* ASSIGNED TASK: The records appear below. Set down exactly each line from the one that contains "Instruction: Select the" through the last, both included.

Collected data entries
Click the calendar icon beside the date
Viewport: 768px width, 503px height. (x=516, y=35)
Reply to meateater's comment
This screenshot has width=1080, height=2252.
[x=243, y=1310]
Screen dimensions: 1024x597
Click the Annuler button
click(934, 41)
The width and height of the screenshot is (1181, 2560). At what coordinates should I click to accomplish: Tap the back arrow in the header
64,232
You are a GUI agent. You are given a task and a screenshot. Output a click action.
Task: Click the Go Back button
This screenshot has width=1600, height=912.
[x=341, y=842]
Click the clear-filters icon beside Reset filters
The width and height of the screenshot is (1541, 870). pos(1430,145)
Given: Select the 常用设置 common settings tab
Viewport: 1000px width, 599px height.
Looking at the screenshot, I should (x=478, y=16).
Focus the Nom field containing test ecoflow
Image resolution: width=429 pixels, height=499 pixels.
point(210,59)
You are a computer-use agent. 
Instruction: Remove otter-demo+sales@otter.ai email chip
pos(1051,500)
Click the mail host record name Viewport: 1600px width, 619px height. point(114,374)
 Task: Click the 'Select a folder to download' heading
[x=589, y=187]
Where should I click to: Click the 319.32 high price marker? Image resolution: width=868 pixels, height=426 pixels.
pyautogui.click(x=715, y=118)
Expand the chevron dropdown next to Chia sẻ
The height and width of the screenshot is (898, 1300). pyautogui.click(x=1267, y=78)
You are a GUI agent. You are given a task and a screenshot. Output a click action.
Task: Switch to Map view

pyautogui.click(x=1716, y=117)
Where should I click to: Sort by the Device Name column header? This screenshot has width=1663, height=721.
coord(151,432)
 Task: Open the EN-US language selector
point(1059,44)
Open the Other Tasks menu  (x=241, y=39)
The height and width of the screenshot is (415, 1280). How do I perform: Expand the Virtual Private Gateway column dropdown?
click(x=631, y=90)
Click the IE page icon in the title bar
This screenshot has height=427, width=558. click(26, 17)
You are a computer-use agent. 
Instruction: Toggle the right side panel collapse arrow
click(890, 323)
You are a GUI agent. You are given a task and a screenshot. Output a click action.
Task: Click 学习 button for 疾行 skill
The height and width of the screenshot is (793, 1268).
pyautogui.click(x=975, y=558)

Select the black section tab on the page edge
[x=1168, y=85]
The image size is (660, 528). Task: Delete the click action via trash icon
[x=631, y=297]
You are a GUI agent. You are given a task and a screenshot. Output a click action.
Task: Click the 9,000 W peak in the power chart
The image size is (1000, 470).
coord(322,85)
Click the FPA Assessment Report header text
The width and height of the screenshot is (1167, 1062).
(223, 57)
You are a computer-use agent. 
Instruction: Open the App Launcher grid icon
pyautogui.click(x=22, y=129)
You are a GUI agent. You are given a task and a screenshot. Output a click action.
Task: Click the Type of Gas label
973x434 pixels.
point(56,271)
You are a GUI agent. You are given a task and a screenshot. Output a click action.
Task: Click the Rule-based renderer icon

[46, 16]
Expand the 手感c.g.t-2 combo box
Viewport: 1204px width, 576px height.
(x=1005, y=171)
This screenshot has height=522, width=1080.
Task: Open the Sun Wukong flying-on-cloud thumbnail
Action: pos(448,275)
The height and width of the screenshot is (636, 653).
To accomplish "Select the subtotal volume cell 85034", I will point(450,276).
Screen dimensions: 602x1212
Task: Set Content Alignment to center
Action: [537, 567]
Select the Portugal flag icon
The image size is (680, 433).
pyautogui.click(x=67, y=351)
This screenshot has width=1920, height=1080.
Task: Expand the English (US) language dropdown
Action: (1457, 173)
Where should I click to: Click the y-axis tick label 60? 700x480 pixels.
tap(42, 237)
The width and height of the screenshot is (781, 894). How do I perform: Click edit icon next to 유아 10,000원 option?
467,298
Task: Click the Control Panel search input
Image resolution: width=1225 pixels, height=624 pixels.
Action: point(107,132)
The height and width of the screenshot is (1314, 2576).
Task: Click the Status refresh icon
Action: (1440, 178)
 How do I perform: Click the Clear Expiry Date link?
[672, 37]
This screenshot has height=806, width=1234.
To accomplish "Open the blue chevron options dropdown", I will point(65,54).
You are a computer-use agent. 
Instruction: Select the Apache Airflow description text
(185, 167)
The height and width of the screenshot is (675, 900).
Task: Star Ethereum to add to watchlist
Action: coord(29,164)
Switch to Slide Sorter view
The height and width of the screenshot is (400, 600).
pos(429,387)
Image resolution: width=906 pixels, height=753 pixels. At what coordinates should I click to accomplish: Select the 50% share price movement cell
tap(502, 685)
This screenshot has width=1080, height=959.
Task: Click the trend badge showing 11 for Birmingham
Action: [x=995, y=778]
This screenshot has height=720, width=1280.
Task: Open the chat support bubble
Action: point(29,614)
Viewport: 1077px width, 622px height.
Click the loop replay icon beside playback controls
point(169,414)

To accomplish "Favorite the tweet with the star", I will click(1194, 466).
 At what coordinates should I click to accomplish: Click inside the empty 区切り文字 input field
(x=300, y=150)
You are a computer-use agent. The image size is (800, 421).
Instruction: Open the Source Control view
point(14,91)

* EXERCISE RESPONSE:
Instruction: Select the Apache Airflow description text
(185, 167)
The height and width of the screenshot is (675, 900).
Task: Star Ethereum to add to watchlist
Action: coord(29,164)
Switch to Slide Sorter view
The height and width of the screenshot is (400, 600).
pos(429,387)
Image resolution: width=906 pixels, height=753 pixels. At what coordinates should I click to accomplish: Select the 50% share price movement cell
tap(502, 685)
This screenshot has width=1080, height=959.
Task: Click the trend badge showing 11 for Birmingham
Action: [x=995, y=778]
This screenshot has height=720, width=1280.
Task: Open the chat support bubble
Action: point(29,614)
Viewport: 1077px width, 622px height.
Click the loop replay icon beside playback controls
point(169,414)

To accomplish "Favorite the tweet with the star", I will click(1194, 466).
 At what coordinates should I click to accomplish: Click inside the empty 区切り文字 input field
(x=300, y=150)
You are a computer-use agent. The image size is (800, 421).
Instruction: Open the Source Control view
point(14,91)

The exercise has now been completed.